De acordo com dados da Câmara, 32 deputados trocaram de partido desde que assumiram o mandato, em 1º de fevereiro. Desse total, nove desafiaram a Justiça Eleitoral e se filiaram a outras legendas depois da decisão do TSE, proferida em 27 de março. Anteontem, em resposta à consulta do deputado Ciro Nogueira (PP-PI), os ministros do TSE afirmaram que deputados que trocaram de sigla depois da eleição poderão perder o mandato.

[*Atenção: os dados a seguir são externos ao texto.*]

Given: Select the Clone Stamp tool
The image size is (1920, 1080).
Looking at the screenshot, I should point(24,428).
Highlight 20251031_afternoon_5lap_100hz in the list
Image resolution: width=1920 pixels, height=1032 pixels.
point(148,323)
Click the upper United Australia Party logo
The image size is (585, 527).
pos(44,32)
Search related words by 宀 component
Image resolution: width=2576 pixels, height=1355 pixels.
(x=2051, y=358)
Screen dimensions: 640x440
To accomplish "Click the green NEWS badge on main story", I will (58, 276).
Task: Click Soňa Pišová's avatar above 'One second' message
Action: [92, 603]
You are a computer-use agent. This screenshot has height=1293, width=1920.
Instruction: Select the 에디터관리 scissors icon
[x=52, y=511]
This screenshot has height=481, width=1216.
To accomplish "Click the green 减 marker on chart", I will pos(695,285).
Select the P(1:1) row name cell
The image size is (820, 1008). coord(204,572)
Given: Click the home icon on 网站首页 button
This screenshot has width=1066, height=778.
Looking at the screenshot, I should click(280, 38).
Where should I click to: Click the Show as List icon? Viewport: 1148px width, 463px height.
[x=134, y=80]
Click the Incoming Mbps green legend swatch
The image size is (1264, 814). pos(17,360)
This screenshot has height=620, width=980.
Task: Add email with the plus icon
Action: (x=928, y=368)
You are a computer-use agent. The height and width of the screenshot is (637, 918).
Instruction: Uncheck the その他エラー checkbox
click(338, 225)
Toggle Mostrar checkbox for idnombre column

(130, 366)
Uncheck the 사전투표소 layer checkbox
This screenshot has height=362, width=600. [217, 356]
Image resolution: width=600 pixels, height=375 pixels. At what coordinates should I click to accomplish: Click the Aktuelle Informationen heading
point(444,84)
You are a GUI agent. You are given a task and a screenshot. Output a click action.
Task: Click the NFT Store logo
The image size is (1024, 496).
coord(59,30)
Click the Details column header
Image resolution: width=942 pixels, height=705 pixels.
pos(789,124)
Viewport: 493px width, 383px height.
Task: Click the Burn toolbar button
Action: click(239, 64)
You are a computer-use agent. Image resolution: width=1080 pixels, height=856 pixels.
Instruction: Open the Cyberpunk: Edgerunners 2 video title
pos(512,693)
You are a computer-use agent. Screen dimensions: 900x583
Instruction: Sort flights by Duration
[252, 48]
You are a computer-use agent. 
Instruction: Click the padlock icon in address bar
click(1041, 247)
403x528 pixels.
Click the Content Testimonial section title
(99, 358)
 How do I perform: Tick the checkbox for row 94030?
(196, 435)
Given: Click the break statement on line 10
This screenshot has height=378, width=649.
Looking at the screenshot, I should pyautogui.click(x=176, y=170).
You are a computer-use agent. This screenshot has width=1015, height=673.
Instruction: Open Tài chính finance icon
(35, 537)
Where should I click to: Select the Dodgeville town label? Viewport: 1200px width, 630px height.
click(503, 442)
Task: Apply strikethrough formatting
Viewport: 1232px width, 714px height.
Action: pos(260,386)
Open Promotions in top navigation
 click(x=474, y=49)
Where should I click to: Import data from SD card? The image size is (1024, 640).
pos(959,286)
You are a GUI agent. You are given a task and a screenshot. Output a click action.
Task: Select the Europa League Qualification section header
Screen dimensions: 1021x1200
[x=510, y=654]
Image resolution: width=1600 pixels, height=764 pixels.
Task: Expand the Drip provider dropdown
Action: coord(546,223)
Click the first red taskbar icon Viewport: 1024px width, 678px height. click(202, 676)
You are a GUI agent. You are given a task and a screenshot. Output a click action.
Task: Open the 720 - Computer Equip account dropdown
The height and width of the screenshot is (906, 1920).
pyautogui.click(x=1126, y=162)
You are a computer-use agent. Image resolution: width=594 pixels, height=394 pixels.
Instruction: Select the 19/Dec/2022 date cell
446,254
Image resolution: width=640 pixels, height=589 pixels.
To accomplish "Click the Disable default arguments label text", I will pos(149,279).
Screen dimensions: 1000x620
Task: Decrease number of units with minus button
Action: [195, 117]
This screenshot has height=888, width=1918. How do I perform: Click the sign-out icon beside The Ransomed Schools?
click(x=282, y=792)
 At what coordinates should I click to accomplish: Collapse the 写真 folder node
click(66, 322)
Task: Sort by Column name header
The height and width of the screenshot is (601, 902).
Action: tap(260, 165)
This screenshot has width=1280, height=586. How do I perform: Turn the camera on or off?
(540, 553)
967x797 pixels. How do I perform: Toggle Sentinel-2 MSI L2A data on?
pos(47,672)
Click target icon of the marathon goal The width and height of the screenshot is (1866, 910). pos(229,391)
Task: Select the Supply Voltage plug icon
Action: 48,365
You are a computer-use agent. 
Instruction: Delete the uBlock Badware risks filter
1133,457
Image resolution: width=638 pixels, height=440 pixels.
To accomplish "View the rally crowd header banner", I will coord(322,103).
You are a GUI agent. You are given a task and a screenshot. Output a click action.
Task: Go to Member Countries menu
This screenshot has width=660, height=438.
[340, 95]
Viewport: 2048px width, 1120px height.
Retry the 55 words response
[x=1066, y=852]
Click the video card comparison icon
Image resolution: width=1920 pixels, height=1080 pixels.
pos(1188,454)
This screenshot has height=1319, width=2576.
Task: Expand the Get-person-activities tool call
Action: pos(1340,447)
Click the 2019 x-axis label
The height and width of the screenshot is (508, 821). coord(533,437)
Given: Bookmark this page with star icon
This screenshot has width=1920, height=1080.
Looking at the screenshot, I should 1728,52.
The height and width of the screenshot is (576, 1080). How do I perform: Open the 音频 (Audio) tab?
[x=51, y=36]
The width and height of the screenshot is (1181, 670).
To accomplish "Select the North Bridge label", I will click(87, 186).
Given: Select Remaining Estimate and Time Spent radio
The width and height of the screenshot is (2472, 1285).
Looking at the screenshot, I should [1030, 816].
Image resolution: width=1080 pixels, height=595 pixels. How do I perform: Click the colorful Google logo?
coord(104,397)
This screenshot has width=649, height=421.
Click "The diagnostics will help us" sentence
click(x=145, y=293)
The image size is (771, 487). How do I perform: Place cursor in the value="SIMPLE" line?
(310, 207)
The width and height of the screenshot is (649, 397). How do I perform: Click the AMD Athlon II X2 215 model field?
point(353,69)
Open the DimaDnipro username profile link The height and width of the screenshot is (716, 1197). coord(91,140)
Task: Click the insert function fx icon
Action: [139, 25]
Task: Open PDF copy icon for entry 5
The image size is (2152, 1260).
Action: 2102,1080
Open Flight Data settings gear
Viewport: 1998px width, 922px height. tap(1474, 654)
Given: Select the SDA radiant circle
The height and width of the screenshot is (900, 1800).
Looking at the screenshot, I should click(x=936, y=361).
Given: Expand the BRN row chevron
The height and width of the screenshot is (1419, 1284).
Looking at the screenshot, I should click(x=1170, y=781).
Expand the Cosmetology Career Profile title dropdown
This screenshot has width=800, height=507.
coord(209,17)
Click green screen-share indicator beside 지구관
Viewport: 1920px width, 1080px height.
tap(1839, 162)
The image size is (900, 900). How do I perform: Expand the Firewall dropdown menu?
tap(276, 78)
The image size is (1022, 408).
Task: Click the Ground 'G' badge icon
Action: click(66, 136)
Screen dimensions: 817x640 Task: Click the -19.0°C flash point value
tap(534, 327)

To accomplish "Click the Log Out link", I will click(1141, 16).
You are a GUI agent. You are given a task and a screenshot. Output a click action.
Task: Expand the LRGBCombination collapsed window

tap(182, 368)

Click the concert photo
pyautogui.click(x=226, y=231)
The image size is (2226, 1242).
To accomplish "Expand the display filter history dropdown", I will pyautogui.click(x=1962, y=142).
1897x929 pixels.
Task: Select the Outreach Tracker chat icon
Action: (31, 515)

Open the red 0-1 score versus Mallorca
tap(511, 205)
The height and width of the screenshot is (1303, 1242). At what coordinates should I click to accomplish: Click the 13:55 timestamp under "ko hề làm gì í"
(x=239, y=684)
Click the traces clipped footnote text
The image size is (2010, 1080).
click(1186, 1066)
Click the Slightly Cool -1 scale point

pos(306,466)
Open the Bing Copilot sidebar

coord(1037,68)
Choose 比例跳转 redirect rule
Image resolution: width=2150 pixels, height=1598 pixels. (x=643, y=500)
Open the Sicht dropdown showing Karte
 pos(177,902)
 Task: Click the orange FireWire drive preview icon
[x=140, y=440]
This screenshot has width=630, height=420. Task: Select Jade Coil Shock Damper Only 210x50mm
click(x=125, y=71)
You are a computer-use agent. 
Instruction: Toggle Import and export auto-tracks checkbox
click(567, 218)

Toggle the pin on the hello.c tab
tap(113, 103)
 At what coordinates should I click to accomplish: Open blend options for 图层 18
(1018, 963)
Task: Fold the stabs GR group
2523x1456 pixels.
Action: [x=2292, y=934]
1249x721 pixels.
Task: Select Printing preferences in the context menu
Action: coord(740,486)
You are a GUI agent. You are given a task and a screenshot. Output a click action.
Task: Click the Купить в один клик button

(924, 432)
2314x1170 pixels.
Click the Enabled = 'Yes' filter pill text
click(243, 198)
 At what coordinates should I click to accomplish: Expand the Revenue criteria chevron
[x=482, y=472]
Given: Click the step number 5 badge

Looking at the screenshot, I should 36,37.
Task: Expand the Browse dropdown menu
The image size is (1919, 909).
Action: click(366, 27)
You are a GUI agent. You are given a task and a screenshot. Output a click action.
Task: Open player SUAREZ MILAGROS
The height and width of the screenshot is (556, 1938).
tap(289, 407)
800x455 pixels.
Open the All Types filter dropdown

Na prática, a decisão determinou que todos os atuais 32 parlamentares que migraram de sigla desde o início da legislatura, em 1º de fevereiro, retornassem para os partidos que se elegeram sob risco de perder o mandato, mas é o Supremo quem irá dar a palavra final sobre o assunto. Nas semanas seguintes à decisão do tribunal, partidos políticos de oposição recorreram ao STF para tentar requerer as vagas dos parlamentares que deixaram as siglas desde a eleição de outubro de 2006. O STF ainda não se pronunciou sobre o caso, o que mantém aberta a brecha para o troca-troca.